> **WAT TE DOEN**
Geef al het onderstaande materiaal woord voor woord opnieuw weer.

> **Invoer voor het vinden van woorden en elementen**
****
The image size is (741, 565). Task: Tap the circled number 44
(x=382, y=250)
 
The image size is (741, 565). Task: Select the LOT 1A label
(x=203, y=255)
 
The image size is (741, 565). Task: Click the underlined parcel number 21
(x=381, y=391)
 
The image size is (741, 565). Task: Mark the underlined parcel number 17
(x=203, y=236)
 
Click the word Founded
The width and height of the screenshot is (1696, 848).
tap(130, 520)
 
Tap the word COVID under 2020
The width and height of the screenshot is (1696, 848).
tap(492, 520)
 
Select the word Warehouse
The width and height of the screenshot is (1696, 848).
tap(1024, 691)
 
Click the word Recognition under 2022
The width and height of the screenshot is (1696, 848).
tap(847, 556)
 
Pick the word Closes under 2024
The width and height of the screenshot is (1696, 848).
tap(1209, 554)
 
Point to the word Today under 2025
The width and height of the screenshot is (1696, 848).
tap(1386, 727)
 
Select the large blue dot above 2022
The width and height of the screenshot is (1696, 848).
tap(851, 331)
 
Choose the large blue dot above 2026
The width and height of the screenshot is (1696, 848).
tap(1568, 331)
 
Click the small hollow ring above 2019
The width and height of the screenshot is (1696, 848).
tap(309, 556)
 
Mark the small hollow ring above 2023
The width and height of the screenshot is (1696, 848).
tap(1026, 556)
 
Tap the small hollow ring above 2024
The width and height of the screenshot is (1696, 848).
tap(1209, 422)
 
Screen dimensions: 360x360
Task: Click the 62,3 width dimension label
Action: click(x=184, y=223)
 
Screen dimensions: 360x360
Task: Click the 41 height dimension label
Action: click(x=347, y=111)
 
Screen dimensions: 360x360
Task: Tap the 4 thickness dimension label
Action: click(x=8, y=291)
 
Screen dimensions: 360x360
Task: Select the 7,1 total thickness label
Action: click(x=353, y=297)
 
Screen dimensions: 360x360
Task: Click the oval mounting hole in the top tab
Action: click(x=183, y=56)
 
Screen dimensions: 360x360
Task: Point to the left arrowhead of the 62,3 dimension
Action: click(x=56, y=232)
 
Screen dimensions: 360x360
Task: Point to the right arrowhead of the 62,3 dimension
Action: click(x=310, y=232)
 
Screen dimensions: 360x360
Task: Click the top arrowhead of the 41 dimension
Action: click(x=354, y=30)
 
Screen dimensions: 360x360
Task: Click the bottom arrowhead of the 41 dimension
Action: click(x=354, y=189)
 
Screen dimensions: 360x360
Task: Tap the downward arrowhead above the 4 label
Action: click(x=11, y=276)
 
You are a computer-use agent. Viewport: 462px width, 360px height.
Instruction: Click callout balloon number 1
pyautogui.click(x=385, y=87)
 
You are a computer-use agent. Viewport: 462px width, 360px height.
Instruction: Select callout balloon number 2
****
> **VERWACHTE UITVOER**
The image size is (741, 565). Task: Tap the circled number 44
(x=382, y=250)
 
The image size is (741, 565). Task: Select the LOT 1A label
(x=203, y=255)
 
The image size is (741, 565). Task: Click the underlined parcel number 21
(x=381, y=391)
 
The image size is (741, 565). Task: Mark the underlined parcel number 17
(x=203, y=236)
 
Click the word Founded
The width and height of the screenshot is (1696, 848).
tap(130, 520)
 
Tap the word COVID under 2020
The width and height of the screenshot is (1696, 848).
tap(492, 520)
 
Select the word Warehouse
The width and height of the screenshot is (1696, 848).
tap(1024, 691)
 
Click the word Recognition under 2022
The width and height of the screenshot is (1696, 848).
tap(847, 556)
 
Pick the word Closes under 2024
The width and height of the screenshot is (1696, 848).
tap(1209, 554)
 
Point to the word Today under 2025
The width and height of the screenshot is (1696, 848).
tap(1386, 727)
 
Select the large blue dot above 2022
The width and height of the screenshot is (1696, 848).
tap(851, 331)
 
Choose the large blue dot above 2026
The width and height of the screenshot is (1696, 848).
tap(1568, 331)
 
Click the small hollow ring above 2019
The width and height of the screenshot is (1696, 848).
tap(309, 556)
 
Mark the small hollow ring above 2023
The width and height of the screenshot is (1696, 848).
tap(1026, 556)
 
Tap the small hollow ring above 2024
The width and height of the screenshot is (1696, 848).
tap(1209, 422)
 
Screen dimensions: 360x360
Task: Click the 62,3 width dimension label
Action: click(x=184, y=223)
 
Screen dimensions: 360x360
Task: Click the 41 height dimension label
Action: click(x=347, y=111)
 
Screen dimensions: 360x360
Task: Tap the 4 thickness dimension label
Action: click(x=8, y=291)
 
Screen dimensions: 360x360
Task: Select the 7,1 total thickness label
Action: click(x=353, y=297)
 
Screen dimensions: 360x360
Task: Click the oval mounting hole in the top tab
Action: click(x=183, y=56)
 
Screen dimensions: 360x360
Task: Point to the left arrowhead of the 62,3 dimension
Action: click(x=56, y=232)
 
Screen dimensions: 360x360
Task: Point to the right arrowhead of the 62,3 dimension
Action: click(x=310, y=232)
 
Screen dimensions: 360x360
Task: Click the top arrowhead of the 41 dimension
Action: click(x=354, y=30)
 
Screen dimensions: 360x360
Task: Click the bottom arrowhead of the 41 dimension
Action: click(x=354, y=189)
 
Screen dimensions: 360x360
Task: Tap the downward arrowhead above the 4 label
Action: click(x=11, y=276)
 
You are a computer-use agent. Viewport: 462px width, 360px height.
Instruction: Click callout balloon number 1
pyautogui.click(x=385, y=87)
 
You are a computer-use agent. Viewport: 462px width, 360px height.
Instruction: Select callout balloon number 2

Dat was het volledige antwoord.